ニアミス事故から変わってない

日航機と海保機の衝突事故、なんやかんや調査は進んでいると思うのだが、僕の印象では「いつかのニアミス事故からやり方は変わってないんだな」ということ。これが良いとか悪いとかはわからないのだが、依然人間の声と耳と互いの理解に依存した不安定な「空の安全」なんだということ。

たしかそれは僕が中学生の頃だったと思う。「ニアミス」っていうなじみのない言葉を聞いた。テレビのニュースを見て、飛行機同士が空中で「かすった」という報道をしていた。そんな大きなことなのかな?と当時は思ったように記憶しているが、チャンネルを回してもどこもかしこも同じレベルで大々的に取り沙汰していたように思う。

このニュースで、「ニアミス」という言葉を覚えて、20年以上経った今でも強く印象に残っている。

原因は、管制官の不適切な指示だった。今回の件とは違うという主張も聞こえてくるが、僕的には全く同じように映る。結局、誰か一人の職員が何かの勘違いで指示を間違えたり聞き間違ったりすると人が死ぬという事実。

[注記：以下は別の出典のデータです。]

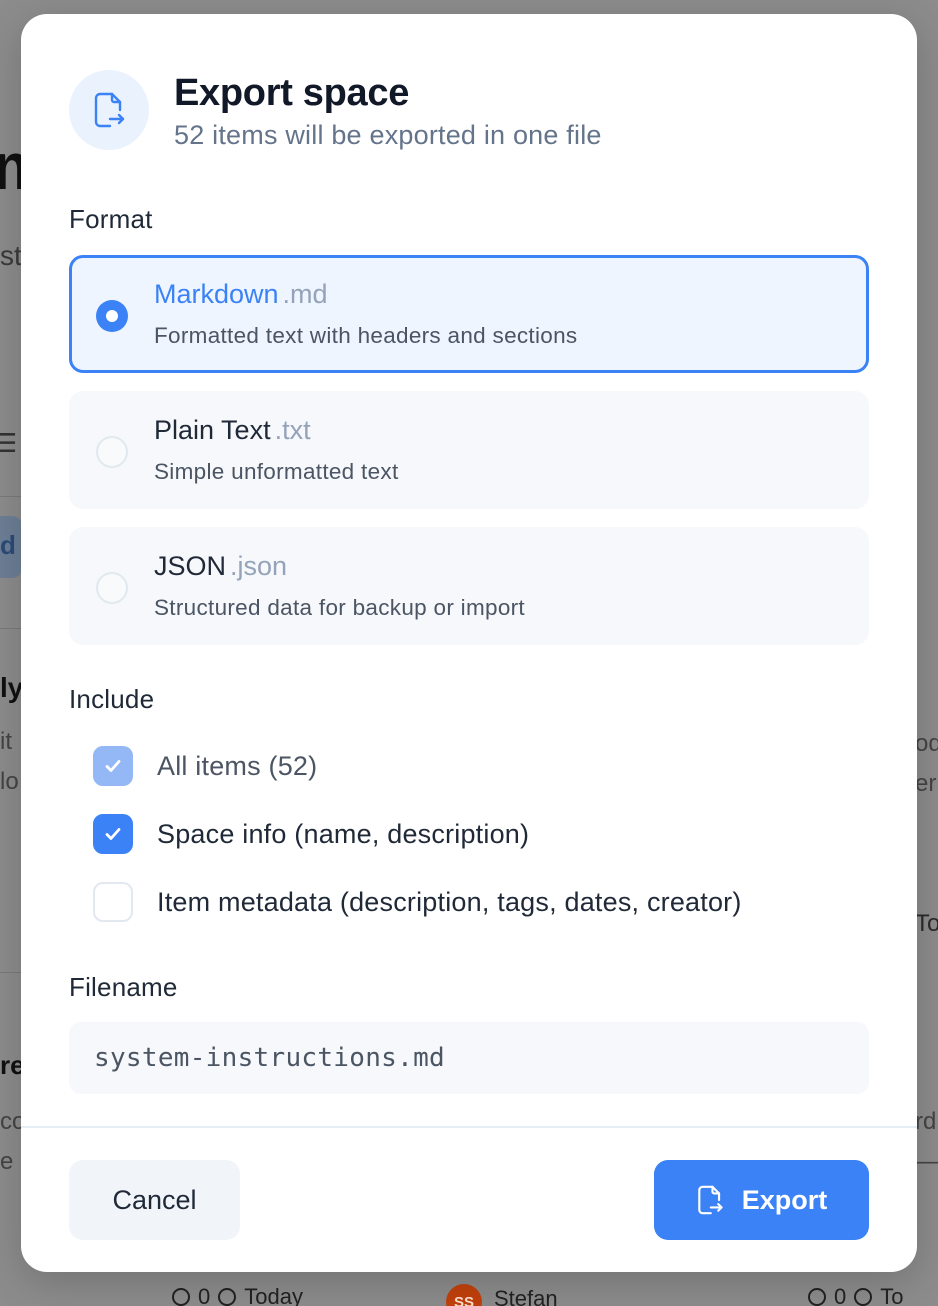 This screenshot has height=1306, width=938. What do you see at coordinates (340, 608) in the screenshot?
I see `format-description: Structured data for backup or import` at bounding box center [340, 608].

飛行機そのものは市場の原理で性能競争・価格競争は一定作用し、昨今のテクノロジーの進化の恩恵を存分に受けているとは思うが、空港設備やその運営に関しては民営化しているとはいえ公共事業のような性質が強く、イノベーションが起きづらい状況なのかもしれない。航空各社はLCCも出てきているが、空港という受け皿が競争にさらされていることはないのだろう。

(比較対象に持ち出すには大変恐縮ではあるが)SIの現場でもよく耳にするのが、スピードより質だとか、質よりスピードだとかいう議論。僕的には、スピードを高めることが質を高めることだし、質を高めることがスピードを高めることだと思う。つまり両輪。人間の指差し確認やダブルチェックなんかじゃない。早く正確にやろうと思ったら人間への依存度を減らしていくしかないのかな。労働集約的な仕事をなくしていくことって、断じて働き方改革だとかそんなちっこい話ではなくて、人が死なない仕組みを追究することだったんだな。